Artists included John Beadle (The Bahamas); Charles Campbell (Jamaica); Christophe Chassol (Martinique); Nicolas Dumit Estevez (Dominican Republic); Marlon Griffith (Trinidad); Hew Locke (London, UK); Lorraine O’Grady (Brooklyn, New York); Ebony G. Patterson (Jamaica); and Cauleen Smith (New Orleans, Louisiana). Beadle, an avid Junkanooer and fine artist, presented his performance in 2015, during The Bahamas’ inaugural carnival season.
“The works of the invited artists show the diversity of practices and approaches to performance in and of the Caribbean,” said Tancons. “The selection of artists is modest in size but ambitious in reach. It does not strive for representation, yet provides a broad overview of the region through the variety of artistic experiences.”
Engaging with EN MAS’
As an exhibition, EN MAS’ demands some critical thought. Thompson encourages viewers to consider the increasing regulation of Caribbean festivals to engage more fully with the works.
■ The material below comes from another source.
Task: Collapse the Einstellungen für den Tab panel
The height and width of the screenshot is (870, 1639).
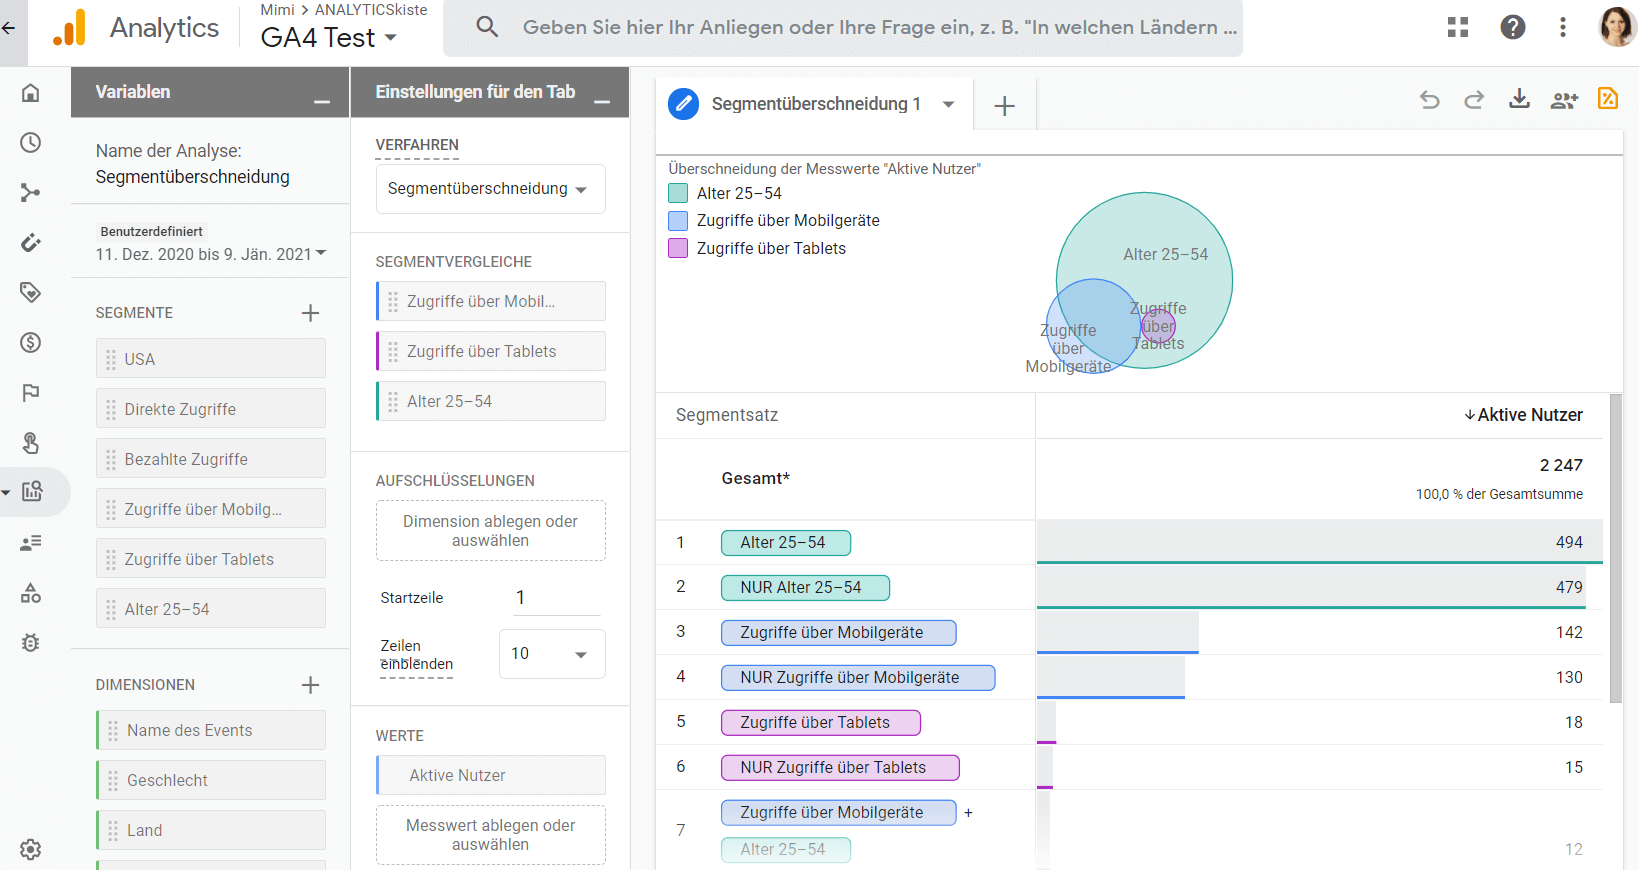Action: pos(602,102)
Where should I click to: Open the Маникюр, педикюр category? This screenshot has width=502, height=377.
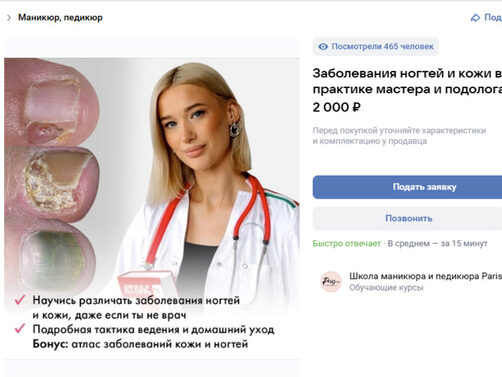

The experience of having grassroots festivals like Junkanoo and carnival come under the control of bureaucratic organizations is a commonality many places in the Caribbean share.
“If you’re going to Junkanoo now, and you don’t have a ticket, what is your experience getting to Bay Street?” asked Thompson. “You can’t get to Bay Street without a ticket. There are also police stop points, so if you’re a young black male, you can be frisked at any moment. People of my generation have seen that place change from a place you could go and stand in, to having a barricade, to having an arena. Unless you have a ticket, you can’t see the parade from that arena at all.”
Tancons and Thompson hope that EN MAS’ is able to spur conversations across the region, and its travelling to different sites is being done in effort to encourage dialogue.
“Beyond the fact that the works were produced in the Caribbean, it is rather rare that contemporary Caribbean art exhibitions travel [across] the Caribbean,” said Tancons, who hopes the show will continue to be hosted at Caribbean sites.
“I think that a part of the exhibition is calling attention to [Junkanoo and carnival] as an aesthetic expression that is as vital and rich as any artistic expression you’re going to find anywhere… It’s also drawing attention to artistic practices in the region that respond to the local environment. There is this unique experience that we take for granted that informs how people experience art,” said Thompson.